Shortcuts

GTrXL

Overview

Gated Transformer-XL, or GTrXL, first proposed in Stabilizing Transformers for Reinforcement Learning, is a novel framework for reinforcement learning adapted from the Transformer-XL architecture. It mainly introduces two architectural modifications that improve the stability and learning speed of Transformer including: placing the layer normalization on only the input stream of the submodules, and replacing residual connections with gating layers. The proposed architecture, surpasses LSTMs on challenging memory environments and achieves state-of-the-art results on the several memory benchmarks, exceeding the performance of an external memory architecture.

Quick Facts

  1. GTrXL can serve as a backbone for many RL algorithms.
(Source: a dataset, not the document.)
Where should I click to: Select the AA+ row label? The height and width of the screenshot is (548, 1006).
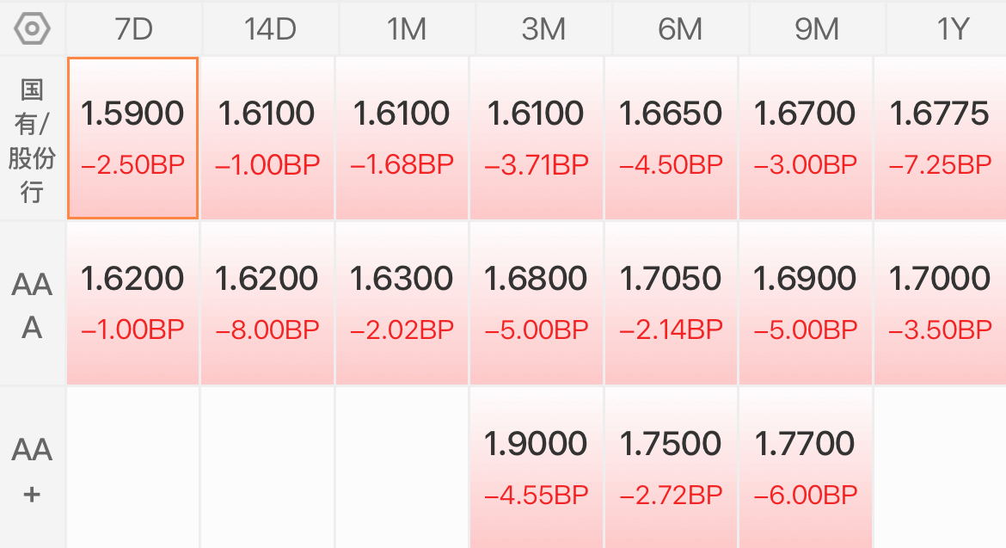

  2. GTrXL only supports sequential observations.

  3. GTrXL is based on Transformer-XL with Gating connections.

  4. The DI-engine implementation of GTrXL is based on the R2D2 algorithm. In the original paper, it is based on the algorithm V-MPO.

Key Equations or Key Graphs

Transformer-XL: to address the context fragmentation problem, Transformer-XL introduces the notion of recurrence to the deep self-attention network. Instead of computing the hidden states from scratch for each new segment, Transformer-XL reuses the hidden states obtained in previous segments. The reused hidden states serve as memory for the current segment, which builds up a recurrent connection between the segments. As a result, modeling very long-term dependency becomes possible because information can be propagated through the recurrent connections. In order to enable state reuse without causing temporal confusion, Transformer-XL proposes a new relative positional encoding formulation that generalizes to attention lengths longer than the one observed during training.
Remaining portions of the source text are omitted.